Saved data entries
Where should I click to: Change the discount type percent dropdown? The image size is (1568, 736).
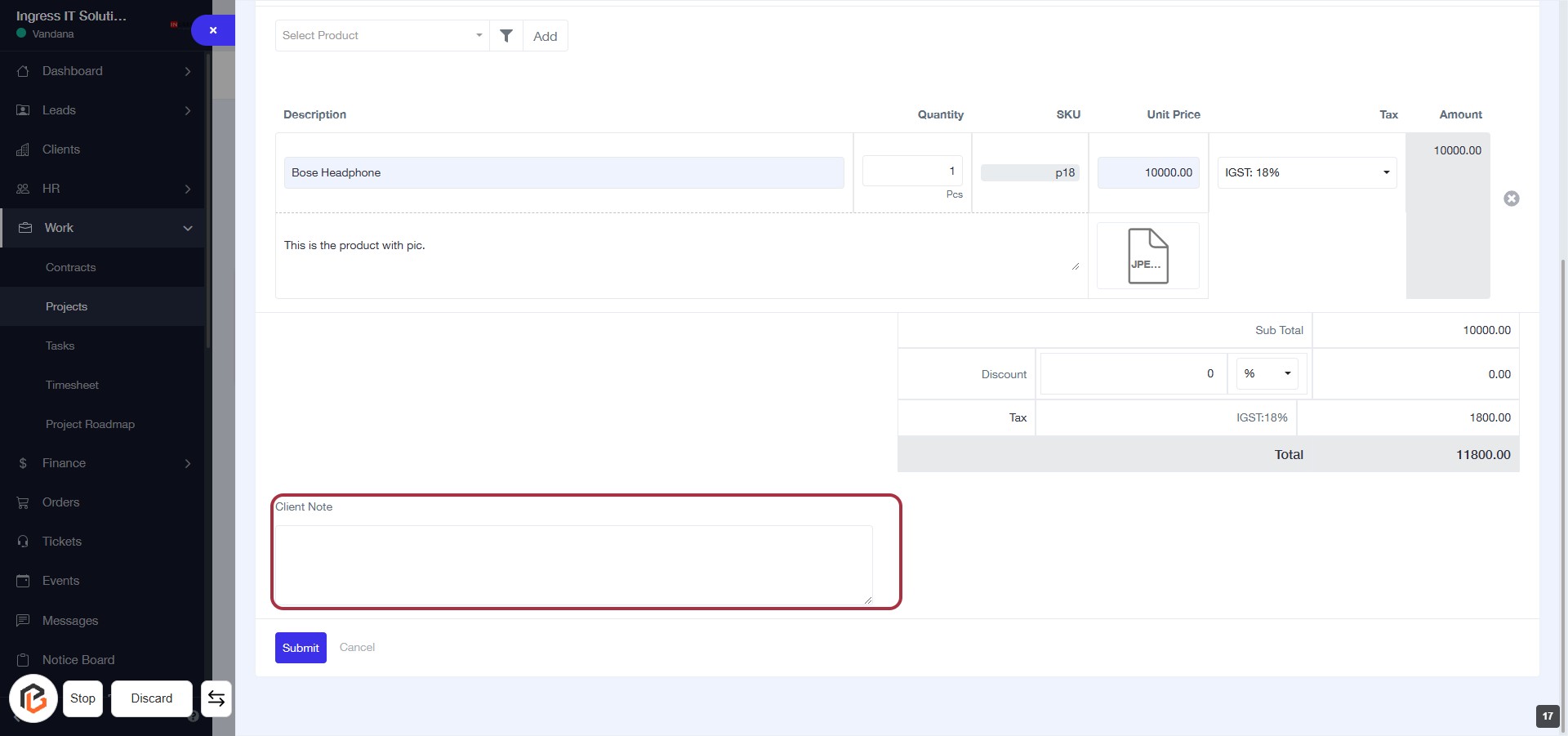(x=1267, y=374)
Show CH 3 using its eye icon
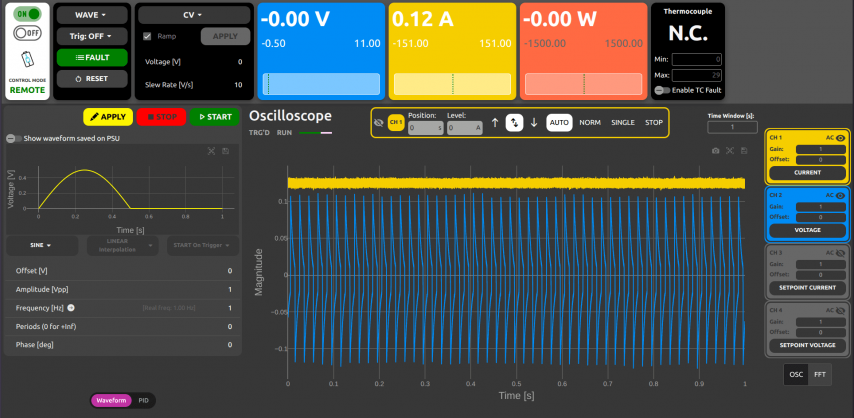This screenshot has width=854, height=418. (x=840, y=253)
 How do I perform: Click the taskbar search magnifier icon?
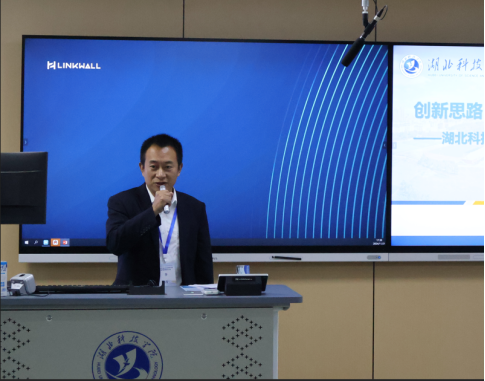click(x=36, y=242)
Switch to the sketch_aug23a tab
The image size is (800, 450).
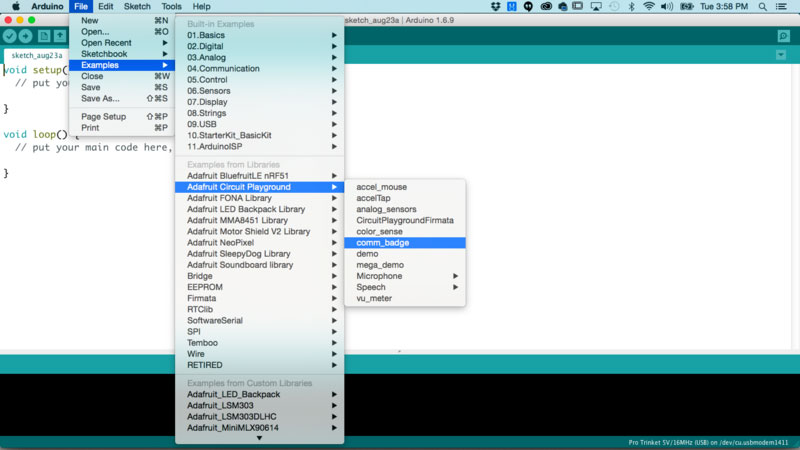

#### [YOUR INSTRUCTIONS]
Keep out the pictures, and copy exactly the lines from the one that contains "Show CH 3 using its eye icon" through the final line of the records above, both ends included.

#### [SOLVED EXERCISE]
Show CH 3 using its eye icon
This screenshot has width=854, height=418. (x=840, y=253)
 How do I perform: Click the taskbar search magnifier icon?
click(x=36, y=242)
Switch to the sketch_aug23a tab
The image size is (800, 450).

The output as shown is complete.